I learned something crucial - my gearing is wrong. I've ridden the Rasputitsa and two or three short training rides on my current set-up but until today I never thought to myself "Why is climbing so hard? WTF?"
We'd hit a climb and I'd be on my easiest gear out of the saddle hammering and Wing Nut would be in the saddle casually turning over his peddles with ease, not even on his lowest. It didn't make sense, Except it did because I've got a 36x28 set-up. D'oh! Wing Nut's riding a 34x32, a much more appropriate climbing ensemble.
This is important because Team Shad is doing the "mystery ride," described in one of the latest D2R2 emails as follows.

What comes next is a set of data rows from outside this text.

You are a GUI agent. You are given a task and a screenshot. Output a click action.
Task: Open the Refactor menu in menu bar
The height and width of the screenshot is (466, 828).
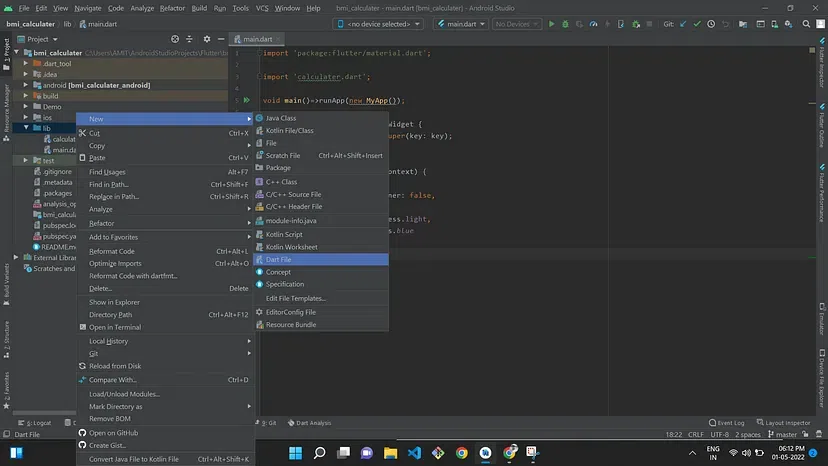[x=172, y=7]
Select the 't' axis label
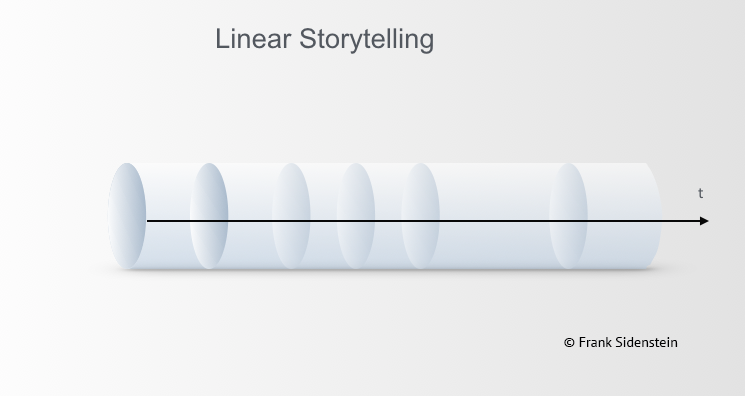The image size is (745, 396). point(700,193)
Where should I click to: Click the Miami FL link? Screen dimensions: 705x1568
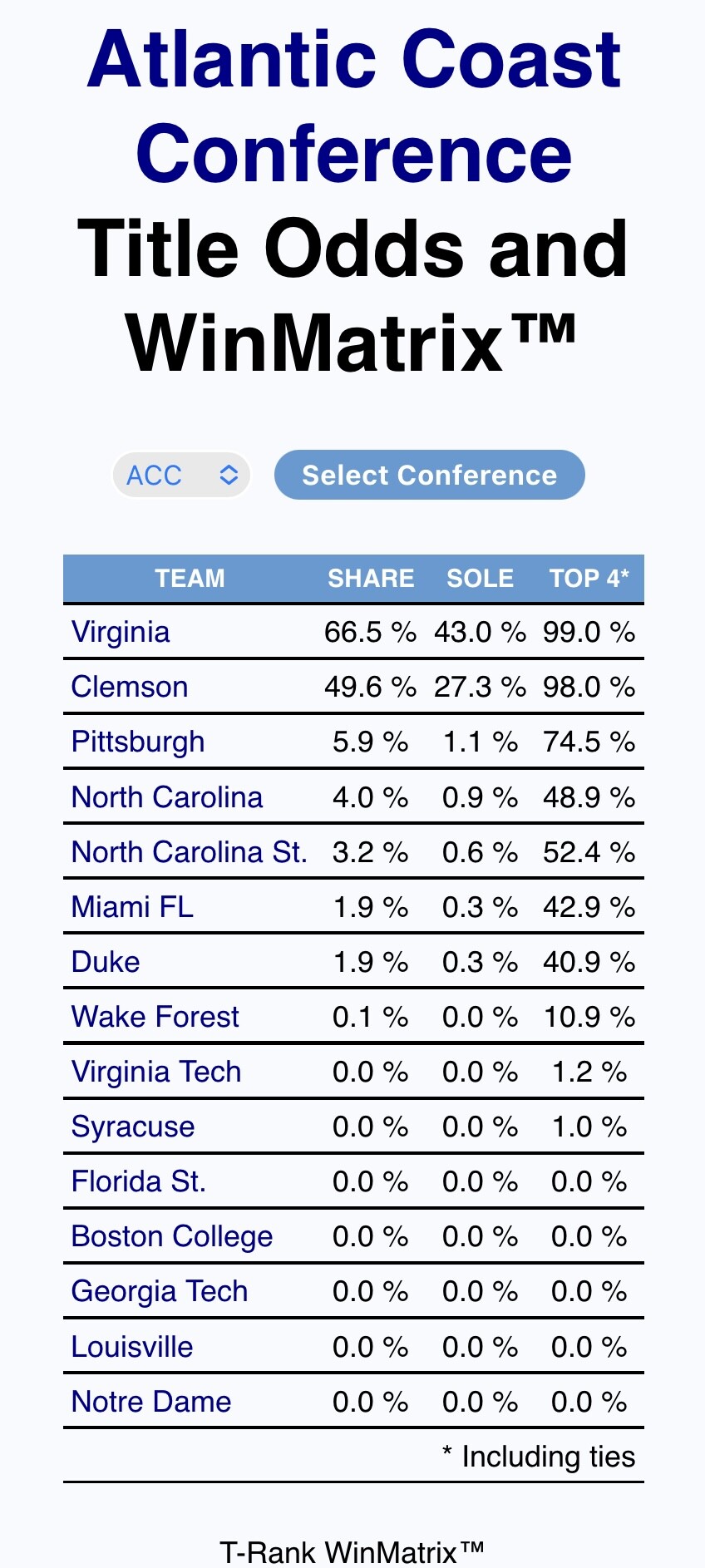pos(132,907)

6) Mystery Riders. Wow. You guys are in for some crazy s***. Sometimes we send you down paved roads that are too cool to pass up, and other times we send you down, by far, our gnarliest stuff ever. Don't stress it, however: the roughest sections will have workarounds depending on your tire size. Overall, do not attempt this ride on less than 32c's, and those of you on hardtail mountain bikes will have a complete blast with some of the 200-year-old jeep tracks. You will have lunch at the 160K lunch site. The difficulty of the last 25 miles is sensational, but, as always, the aesthetic and historical qualities of the roads will be equally mind-blowing. Literally, the Mystery finishes with three Patten-caliber climbs and five gnarly sections. Yeah, gang, holy s***. In a couple weeks, we will give more route description and some pictures of a couple spots so you know what this is like. Overall, though, the message is: fat tires and save up for the last 25.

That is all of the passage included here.